Here, we report a fabrication method that can consistently produce polyethylene (PE) nanofibers with diameters ranging from 10 to 100 nm. We measure k over a broad temperature range from 20 to 320 K. We find that k increases with temperature, following an unusual T1 trend below 100 K eventually peaking around 130–150 K, and reaching a value as high as 90 W m−1 K−1. Thereafter, k decays as 1/T. Measurements show ultra-high σts, 11.4 ± 1.1 GPa, for our crystalline PE nanofibers. To the best of our knowledge, this is the highest σts measured for any polymer based fibers, including PE fibers (Dyneema®/ Royal DSM and Spectra®/ Honeywell), aramid fibers (Kevlar®/ DuPont), carbon fibers and composite fibers13,14,15,16.

Results

Two-step fabrication of crystalline PE nanofibers by local heating

The fabrication of PE nanofibers, PENFs, was conducted in two steps where a microfiber, PEMF, was tip drawn from a PE/decalin gel and then further stretched to the nanometer scale by localized heating in air (see Methods and Supplementary Note 2). As shown in Fig. 1, a small segment of a pre-stressed PEMF was placed near a simple micro heater, and locally heated near the melting point. The pre-existing tensile stress quickly stretched the fiber (see Supplementary Movie 1) to a diameter in the range of 10–100 nm, which could be controlled by tuning the pre-existing stress or the heater temperature. Per the schematic in Fig. 1a, amorphous regions are stretched and recrystallized, leaving a nearly defect-free aligned crystalline PENF.

Fig. 1
figure 1

Fabrication of a PE nanofiber (PENF). a Idealized schematics of localized drawing with a microheater to fabricate PENF from a PE microfiber (PEMF). Arrows indicate drawing directions whereas red lines highlight the defects in PEMF. b-c Optical micrograph before and after localized drawing (in c, nanofiber not resolved optically). Scale bars, 20 µm

The local heating method developed in this work has a number of advantages over the regular heating method, where the whole fiber is heated and stretched over an oven or hot plate until reaching a nanoscale diameter6,7. The k of PE is directly correlated with the crystallinity and molecular alignment along the fiber axis of the sample. The average extension of molecules increases with the strain rate17. With the drawing by local heating, a strain rate up to 1400 s−1 can be achieved (see Supplementary Note 2) compared to ~1000 s−1 in gel electrospinning13 and ~1 s−1 in gel spinning5. Another important aspect is the relaxation of molecules, which competes with stretching. In local heating, the fiber is rapidly quenched to minimize the relaxation. The resulting high degree of alignment, coupled with high crystallinity, leads to the improved σts and k. The fiber drawing by local heating yields a segment of nanofiber (~100 µm long) that spans between microfibers. Using the microfiber segments for tracking, the nanofiber can be precisely manipulated onto test platforms. In addition, the fabrication yield is much higher with local drawing. In regular drawing, hot air flow rising from the hot plate/oven makes the fiber stretching susceptible to local hot spots. A fiber with various hot spots is more likely to have different local stress and strain, increasing the likelihood of premature breakage.
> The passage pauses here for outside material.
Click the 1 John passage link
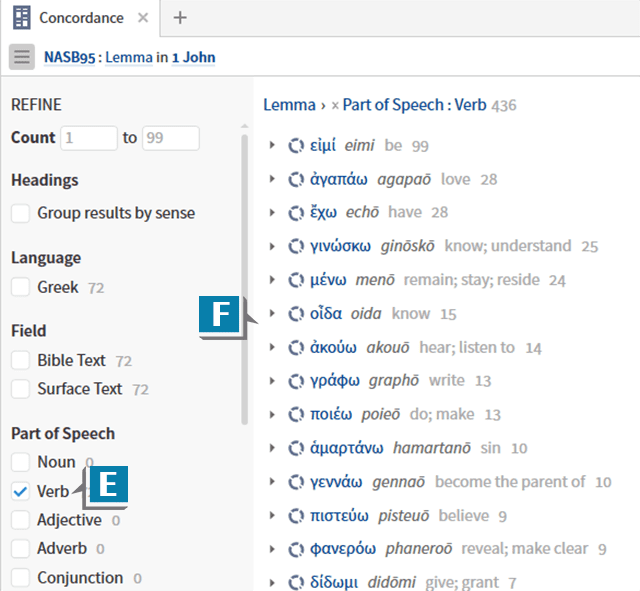Viewport: 640px width, 591px height. click(x=193, y=58)
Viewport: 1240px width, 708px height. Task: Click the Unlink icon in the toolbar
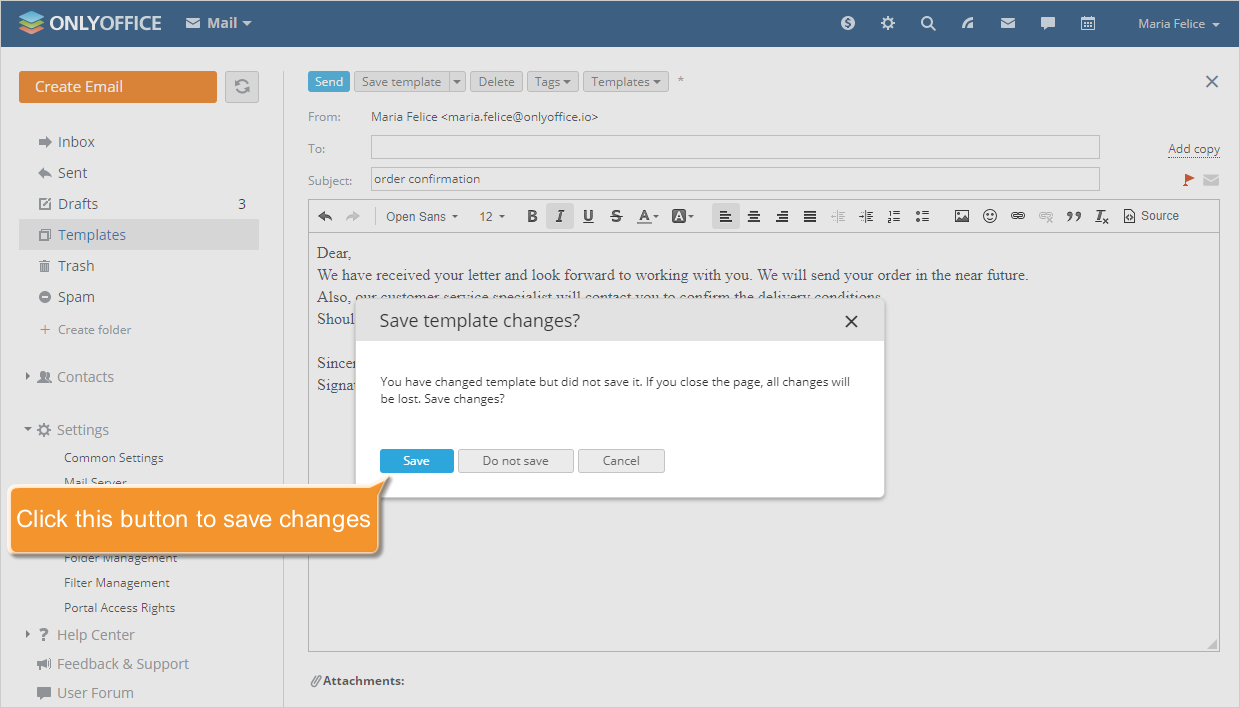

Crystal structure of PE nanofibers

To characterize the PENF crystal structure, we employed micro-Raman and low-dose transmission electron microscopy at cryogenic temperatures (cryo-TEM). The micro-Raman was used to understand the orientation and crystallinity of PE during different stages of drawing. A qualitative measure of molecular orientation can be obtained from the peak intensity ratio of 1128 cm−1 and 1060 cm−1 Raman bands18. Similarly, the crystallinity can be measured by the ratio of the integral areas under Raman bands of 1414 cm−1 to 1293 cm−1 and 1305 cm−1, where Raman band of 1414 cm−1 and Raman bands of 1293 cm−1 and 1305 cm−1 correspond to the orthorhombic crystal and an internal standard independent of chain conformation, respectively18. Figure 2a shows typical Raman spectra of PE powder, PEMF and PENF. The spectra show that the area under the 1414 cm−1 band increases from powder to PEMF and then PENF indicating that the amorphous phase is significantly reduced and crystallization is promoted (see Supplementary Note 2 for crystallinity of PE powder). In addition to crystallinity, molecular orientation also increases from powder to PEMF and then PENF (Fig. 2b).

Fig. 2
figure 2

Morphological and structural characterizations. a Micro-Raman spectra of PE powder, PEMF and PENF where the data is normalized to the highest peak of each spectrum. b Ratio of integral areas of Raman band 1414 cm−1 to Raman bands 1293 cm−1 and 1305 cm−1 vs. intensity ratio of Raman bands 1128 cm−1 to 1060 cm−1. c TEM micrograph of a PENF. d SAED pattern of the PENF in c Inset shows the distinct diffraction spots of (200) plane of parent crystal (subscript P) and (110) plane of twinned crystal (subscript T). Arrow indicates the drawing direction. e Orthorhombic crystal structure of PE. Scale bar, 500 nm

The structural and morphological properties of PENF were further characterized using low-dose cryo-TEM. Figure 2c shows a TEM micrograph of a typical PENF sample. Selected area electron diffraction (SAED) patterns (Fig. 2d) with an orthorhombic crystal structure (Fig. 2e) of crystalline PE with lattice constants a = 7.301 Å, b = 4.893 Å and c = 2.550 Å were indexed. These constants agree well with literature values from experiments and molecular simulations19,20,21. The arrow indicates the drawing direction, which is along the c-axis, and shows that (001) remains along the fiber axis. During the highly localized heating and drawing, the PEMF is stretched at a high strain rate while undergoing plastic deformation, which can occur via slip, twinning or martensitic phase transformation22,23. Among the principal {110} and {310} twin planes that can be activated in PE, {310} twinning may occur at high strain under which the morphology changes from lamellar to fibrillar24. The SAED pattern (Fig. 2d) indicates that in oriented PENF {310} twinning occurs. Because the twinning involves rotations about the c-axis (54°) and the properties in this work are measured along that axis, the effects are expected to be negligible. The presence of a monoclinic phase was also observed in SAED pattern but its volume fraction is small (see Supplementary Fig. 8).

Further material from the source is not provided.